Progress Report May 2023
May we offer you a progress report this fine month?
Tears were shed, monarchies were restored, and we’ve seen a fully functional, multi-stage detachable dropship, complete with cruise missile systems and meat grill in a Zelda game. Truly, nature is healing. If you hadn’t already guessed, this month has been almost entirely monopolized by that pesky blonde princess, but fear not, we did find time between play sessions to work on an avalanche of changes, fixes and improvements.
We’ll save a little something special for the end, but for now, let’s get to it.
We begin this month, not on a certain AAA release, but on the recently released Demon Slayer - Kimetsu no Yaiba. While the art style of the show is very faithfully recreated in videogame format, fans quickly noticed that many models and textures appeared fuzzy, with an almost TV static-like effect.

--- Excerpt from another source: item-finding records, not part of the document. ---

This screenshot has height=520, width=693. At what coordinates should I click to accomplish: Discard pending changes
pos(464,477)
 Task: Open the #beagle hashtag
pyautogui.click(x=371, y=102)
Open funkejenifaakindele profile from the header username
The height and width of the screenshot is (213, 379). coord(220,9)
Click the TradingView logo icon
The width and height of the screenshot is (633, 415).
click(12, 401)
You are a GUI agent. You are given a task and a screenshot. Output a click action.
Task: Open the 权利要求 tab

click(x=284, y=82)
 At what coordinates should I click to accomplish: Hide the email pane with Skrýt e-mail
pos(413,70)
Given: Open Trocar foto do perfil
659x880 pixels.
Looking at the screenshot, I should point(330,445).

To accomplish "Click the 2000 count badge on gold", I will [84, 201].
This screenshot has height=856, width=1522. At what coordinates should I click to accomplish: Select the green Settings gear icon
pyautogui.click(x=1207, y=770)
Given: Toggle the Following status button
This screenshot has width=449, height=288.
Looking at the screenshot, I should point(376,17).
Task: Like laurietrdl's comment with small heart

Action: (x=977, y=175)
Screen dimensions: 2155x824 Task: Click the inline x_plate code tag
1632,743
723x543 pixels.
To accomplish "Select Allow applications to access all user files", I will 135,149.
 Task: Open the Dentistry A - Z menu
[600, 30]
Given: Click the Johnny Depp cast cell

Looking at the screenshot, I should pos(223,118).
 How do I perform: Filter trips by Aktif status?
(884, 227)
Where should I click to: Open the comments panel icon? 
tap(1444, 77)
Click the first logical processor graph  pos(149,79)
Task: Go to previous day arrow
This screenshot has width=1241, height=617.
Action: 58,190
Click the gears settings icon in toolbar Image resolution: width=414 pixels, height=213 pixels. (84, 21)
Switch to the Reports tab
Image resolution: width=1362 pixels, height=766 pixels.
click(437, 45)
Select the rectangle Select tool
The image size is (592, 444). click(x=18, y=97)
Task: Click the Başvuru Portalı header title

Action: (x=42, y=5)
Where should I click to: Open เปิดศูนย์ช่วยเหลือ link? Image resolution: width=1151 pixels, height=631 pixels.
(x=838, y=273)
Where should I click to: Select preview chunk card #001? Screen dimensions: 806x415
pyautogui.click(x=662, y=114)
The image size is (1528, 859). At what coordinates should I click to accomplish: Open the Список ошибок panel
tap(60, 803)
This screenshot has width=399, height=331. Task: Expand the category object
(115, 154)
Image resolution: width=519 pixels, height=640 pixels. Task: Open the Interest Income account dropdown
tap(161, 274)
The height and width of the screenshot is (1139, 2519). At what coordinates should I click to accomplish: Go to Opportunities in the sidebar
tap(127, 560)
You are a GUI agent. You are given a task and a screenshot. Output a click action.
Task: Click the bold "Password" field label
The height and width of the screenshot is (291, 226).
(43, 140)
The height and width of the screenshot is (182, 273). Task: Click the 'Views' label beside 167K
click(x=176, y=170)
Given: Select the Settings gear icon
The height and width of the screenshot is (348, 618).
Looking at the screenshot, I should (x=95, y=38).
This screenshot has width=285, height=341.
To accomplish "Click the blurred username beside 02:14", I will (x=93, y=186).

As seen above, this haze is caused by an incredibly small floating point error on a shader operation. Within the compiler-optimized output, there was a redundant multiplication operation occurring between `gl_FragCoord.w` and its reciprocal (1/gl_FragCoord.w). While on paper, these should cancel, computers are unfortunately not as simple as pure mathematics. With this multiplication step removed, the floating point error is swept away with it.
How ‘bout we talk about Zelda now? But for the moment, it’s gonna have to be Breath of the Wild. As mentioned last month, the bulk of the performance optimizations for this title came in May with a whole slew of changes that actually did hit the ground running with a couple of other games as well.
- Rendered textures without any pool reference are now kept alive to avoid recreation. Version 1.6.0 of BotW began to clear/write textures while never actually sampling them, causing a lot of headache for Ryujinx’s texture caching mechanisms.
- Vertex buffer updates and now batched in Vulkan. Avoids individual vertex buffer updates to reduce draw calls. Minor improvement and will vary heavily on the game and GPU driver.
- Granular buffer updates from constant buffer updates are now allowed. Constant buffer updates used to be uploaded as a full 4096-byte chunk; by tracking the offset since the last update, we can only upload the range that represents the newest buffer update. This dramatically reduces the uploaded bytes per frame by almost 50% in Korok Forest.
- Vulkan fence manager and MultiFenceHolder were simplified. There were a number of bottlenecks and slow data structures in use within the MultiFenceHolder that were dramatically cut down. Improved performance in any backend-bottlenecked titles (this is very system and game specific).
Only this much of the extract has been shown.